Categories to add. Keyword used as key, value used as value. Both must be convertible to strings using the str() builtin.

keys()

Get category keys.

Returns:
keys

keys present among categories

remove(*categories, **kwargs)

Remove categories from Container.

Any number of categories (keys) can be given as arguments, and these keys (with their values) will be deleted.

Arguments:
categories

Categories to delete.

Keywords:
all

When True, delete all categories [False]

values()

Get category values.

Returns:
values

values present among categories

Query and high-level control with Coordinators

Because Sims and Groups store their information neatly in their state files, this data can be aggregated and queried. This allows whole selections of Containers to be manipulated without needing to hunt them down in the filesystem. The Coordinator object gives an interface for doing this. Sims and Groups that are associated with a given Coordinator will report changes to their state files as they are made, giving the Coordinator a thin copy of all Containers it is made aware of.

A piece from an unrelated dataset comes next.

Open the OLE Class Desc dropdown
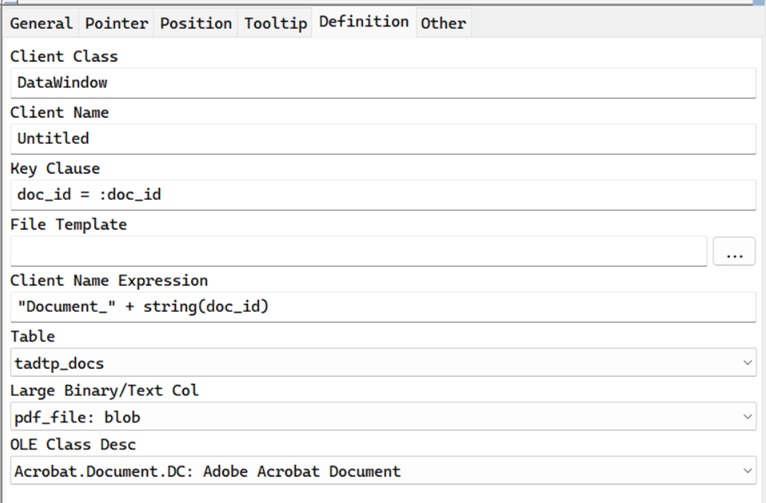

This feature is not yet implemented.

Misc

Frequently Asked Questions

  1. Why PyTables?

    PyTables is a (fantastic) interface to the hdf5 data format. Although not itself a relational database, MDSynthesis uses PyTables for building and managing the persistent state files on disk for Sim, Group, and Coordinator objects. This was chosen over a traditional RDBS because we wanted MDSynthesis to be serverless, and SQLite was not ideal because its file locking mechanisms are known to be unreliable on a network file system (NFS).